I placed it immediately as you see it now, where it throws its rays into mid-air, and is consequently harmless; but I knew an explosion must have taken place in Vienna somewhere within the radius of half a mile.

I drew the pencilled semi-circle that you saw on the map of Vienna, for in my excitement in placing the machine upright I had not noticed exactly where it had pointed, but I knew that, along the line I had drawn, an explosion must have occurred, and could only hope that it had not been a serious one, which it seems it was.

I waited and waited, hardly daring to leave my attic, but hearing no news of any disaster, I was torn between the anxiety that would naturally come to any humane man in my position who did not wish to destroy life, and the fear that, if nothing had occurred, I had not actually made the discovery I thought I had made.
You spoke of my actions being childish; but when I realized that I had myself been the cause of the explosion, a fear of criminal prosecution came over me.

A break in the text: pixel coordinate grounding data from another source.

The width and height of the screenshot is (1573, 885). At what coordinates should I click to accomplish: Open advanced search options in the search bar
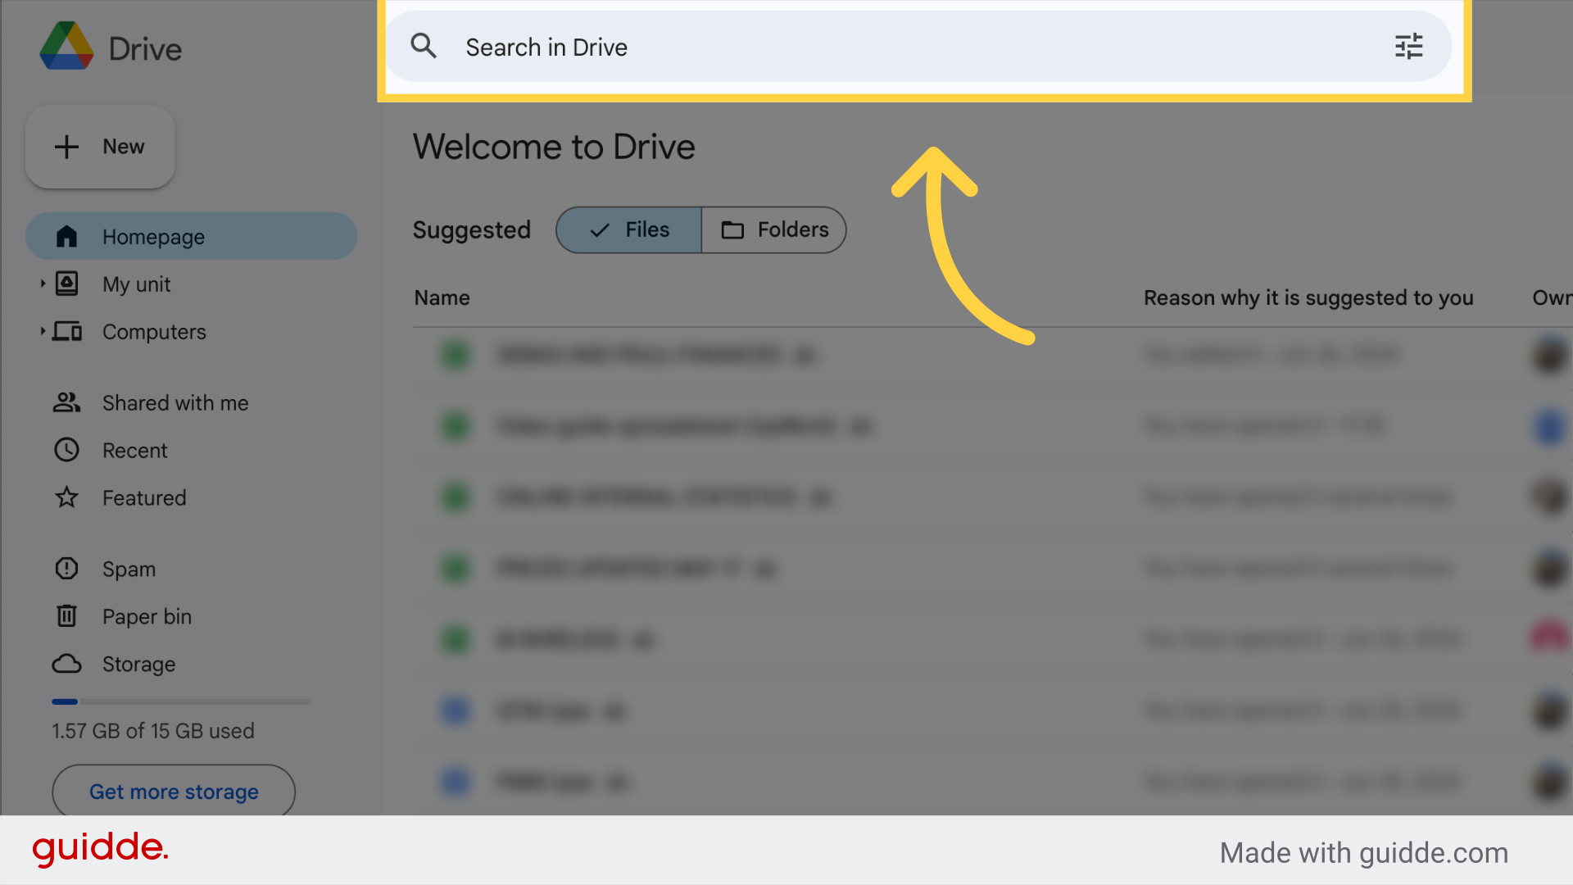pos(1408,47)
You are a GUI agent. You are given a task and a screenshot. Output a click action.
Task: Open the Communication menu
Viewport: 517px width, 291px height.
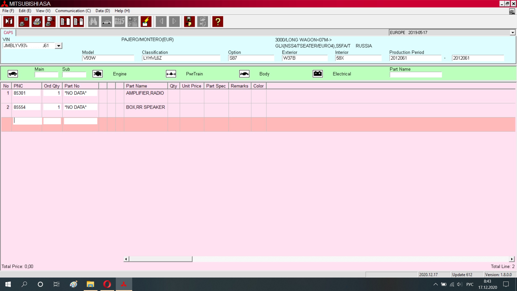coord(73,11)
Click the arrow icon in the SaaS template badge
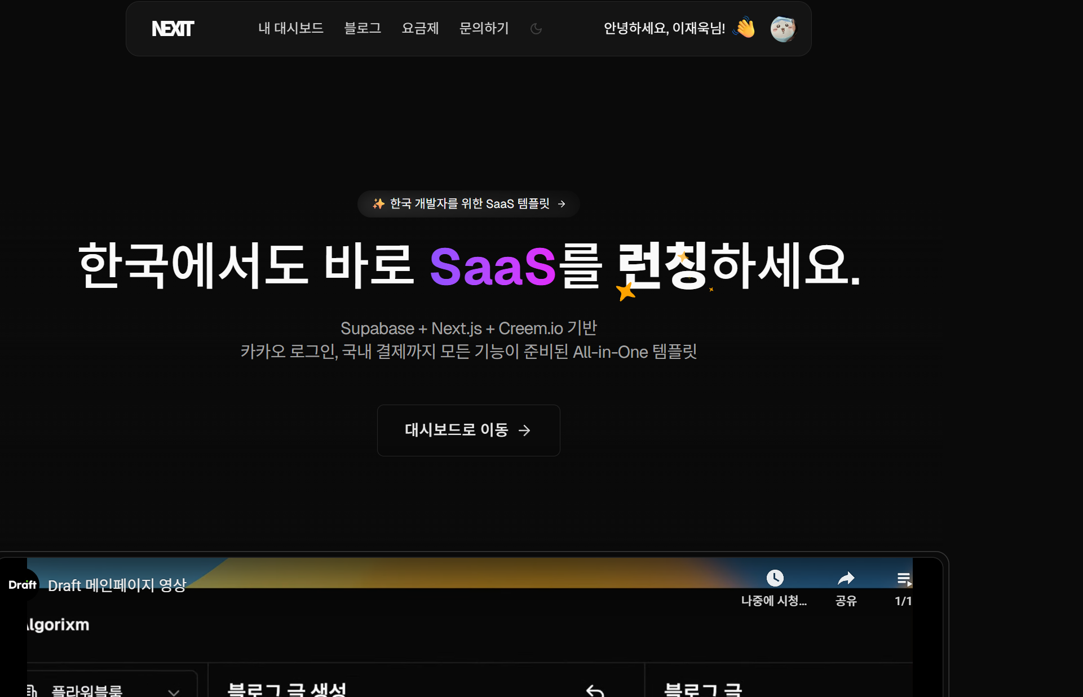Image resolution: width=1083 pixels, height=697 pixels. [562, 204]
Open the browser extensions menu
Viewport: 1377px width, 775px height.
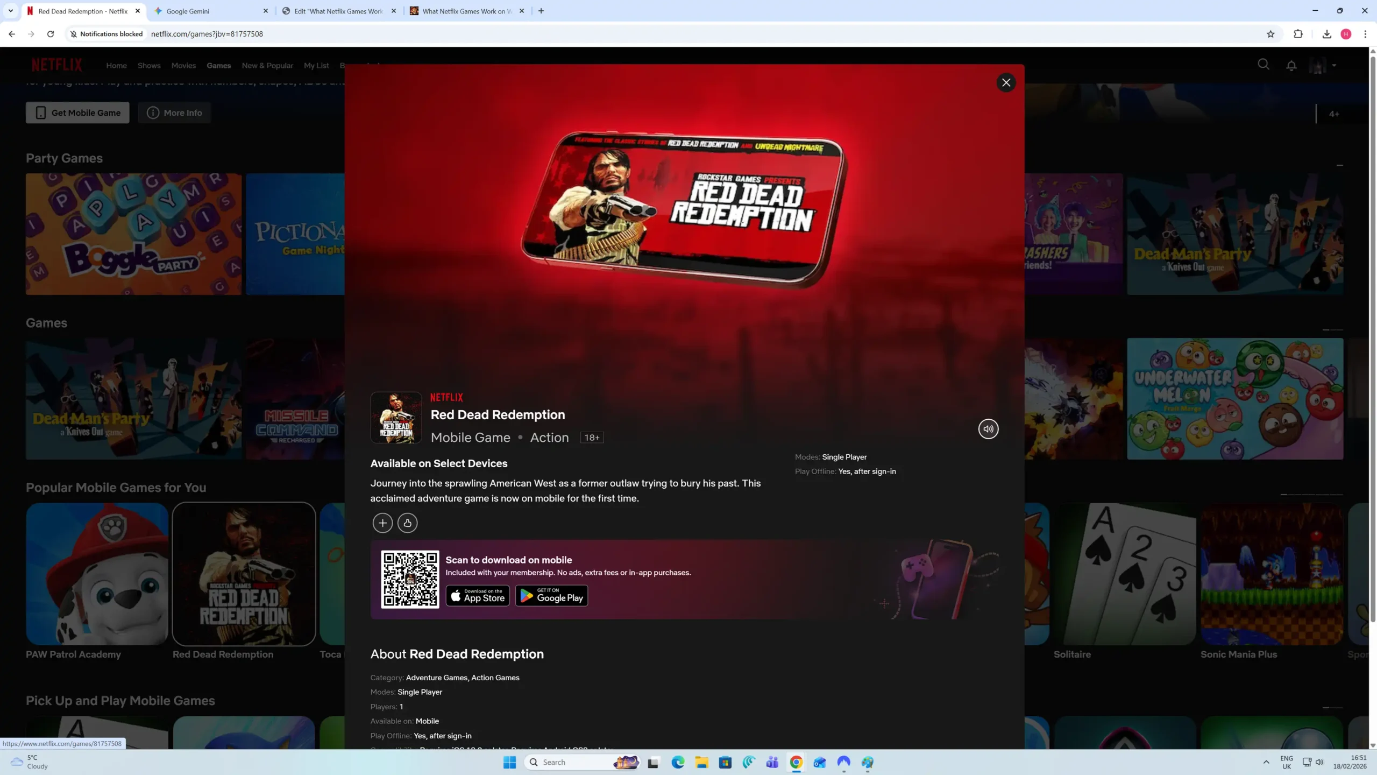1297,33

Not that I should object to imprisonment if they would allow me to continue my experiments; but that, doubtless, they would not do, for the authorities know nothing of science, and care less." In spite of her initial scepticism, Jennie found herself gradually coming to believe in the efficiency of the harmless-looking mechanism of glass and iron which she saw on the table before her, and a sensation of horror held her spellbound as she gazed at it.